--- SEZIONE DEL DOCUMENTO ---
»»

Girotondo in paradiso

Cercate una strada per l'eden? E' qui a Kangaroo Island, dove poche migliaia di uomini e qualche milione di animali vivono tra foreste quasi vergini, placide lagune, strabilianti scogliere affacciate sul blu dell'oceano. E a un'ora di traghetto dall'Australia.

Indice dell'itinerario

Poco al largo della costa a sud di Adelaide, Kangaroo Island è la più grande d’Australia dopo la Tasmania e l’isola di Melville: separatasi dal continente circa 9000 anni fa, è lunga 144 chilometri e larga non più di 52, con una superficie equivalente al nostro Molise e appena 4.000 abitanti. Ma qui i numeri che contano davvero sono quelli della natura, con centinaia di specie di animali selvatici: dalle foche ai pellicani, dai formichieri ai pinguini, per non dire ovviamente dei canguri. Una varietà e una concentrazione davvero incredibili, dovute all’assenza di predatori (in particolare volpi e dinghy) ma anche a una lungimirante politica ecologica. Proprio per la felice condizione ambientale, infatti, sin dal 1920 sono state importate qui alcune specie a rischio di estinzione, e oggi Kangaroo Island annovera ben 21 parchi di conservazione e di protezione, efficienti e ben organizzati.

««

--- RIGHE FORNITE ---
»»

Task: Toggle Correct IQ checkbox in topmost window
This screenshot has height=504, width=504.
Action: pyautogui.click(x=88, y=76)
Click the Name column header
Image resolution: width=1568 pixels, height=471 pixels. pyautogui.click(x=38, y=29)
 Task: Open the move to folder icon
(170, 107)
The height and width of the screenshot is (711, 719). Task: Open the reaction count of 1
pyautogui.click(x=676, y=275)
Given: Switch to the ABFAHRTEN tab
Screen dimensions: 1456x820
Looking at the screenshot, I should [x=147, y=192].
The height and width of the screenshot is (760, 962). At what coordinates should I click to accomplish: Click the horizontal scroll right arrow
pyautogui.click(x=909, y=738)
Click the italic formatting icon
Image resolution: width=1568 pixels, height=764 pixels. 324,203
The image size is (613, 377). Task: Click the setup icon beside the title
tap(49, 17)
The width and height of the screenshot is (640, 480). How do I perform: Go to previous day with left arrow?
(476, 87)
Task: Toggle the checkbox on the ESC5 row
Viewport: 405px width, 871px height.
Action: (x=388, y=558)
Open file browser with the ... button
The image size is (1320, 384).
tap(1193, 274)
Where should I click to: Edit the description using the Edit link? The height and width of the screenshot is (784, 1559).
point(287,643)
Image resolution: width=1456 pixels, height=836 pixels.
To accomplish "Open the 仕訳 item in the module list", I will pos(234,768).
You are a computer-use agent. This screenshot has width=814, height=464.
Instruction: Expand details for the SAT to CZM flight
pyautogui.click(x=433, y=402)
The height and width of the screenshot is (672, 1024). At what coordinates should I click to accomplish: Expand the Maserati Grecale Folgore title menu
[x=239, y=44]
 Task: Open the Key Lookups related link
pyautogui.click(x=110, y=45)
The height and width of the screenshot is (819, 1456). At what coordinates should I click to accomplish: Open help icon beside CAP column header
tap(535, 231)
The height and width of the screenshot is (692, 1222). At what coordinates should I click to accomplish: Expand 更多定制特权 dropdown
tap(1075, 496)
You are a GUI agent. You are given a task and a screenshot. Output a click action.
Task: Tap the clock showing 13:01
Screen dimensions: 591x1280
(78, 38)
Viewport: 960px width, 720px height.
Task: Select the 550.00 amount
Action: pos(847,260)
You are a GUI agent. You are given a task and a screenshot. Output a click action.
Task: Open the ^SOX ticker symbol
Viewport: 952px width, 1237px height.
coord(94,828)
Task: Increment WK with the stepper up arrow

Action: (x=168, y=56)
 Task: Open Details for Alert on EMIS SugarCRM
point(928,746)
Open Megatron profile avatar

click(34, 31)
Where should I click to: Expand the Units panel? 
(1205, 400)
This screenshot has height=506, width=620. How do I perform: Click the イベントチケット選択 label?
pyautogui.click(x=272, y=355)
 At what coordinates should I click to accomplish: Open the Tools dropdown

««

--- CONSEGNA ---
Riscrivi la parte del brano su Kangaroo Island che si apre con le parole contenenti "Poco al largo" e si chiude con "e ben organizzati.", sostituendo "pellicani" con "cormorani".

--- RISPOSTA SCRITTA ---
Poco al largo della costa a sud di Adelaide, Kangaroo Island è la più grande d’Australia dopo la Tasmania e l’isola di Melville: separatasi dal continente circa 9000 anni fa, è lunga 144 chilometri e larga non più di 52, con una superficie equivalente al nostro Molise e appena 4.000 abitanti. Ma qui i numeri che contano davvero sono quelli della natura, con centinaia di specie di animali selvatici: dalle foche ai cormorani, dai formichieri ai pinguini, per non dire ovviamente dei canguri. Una varietà e una concentrazione davvero incredibili, dovute all’assenza di predatori (in particolare volpi e dinghy) ma anche a una lungimirante politica ecologica. Proprio per la felice condizione ambientale, infatti, sin dal 1920 sono state importate qui alcune specie a rischio di estinzione, e oggi Kangaroo Island annovera ben 21 parchi di conservazione e di protezione, efficienti e ben organizzati.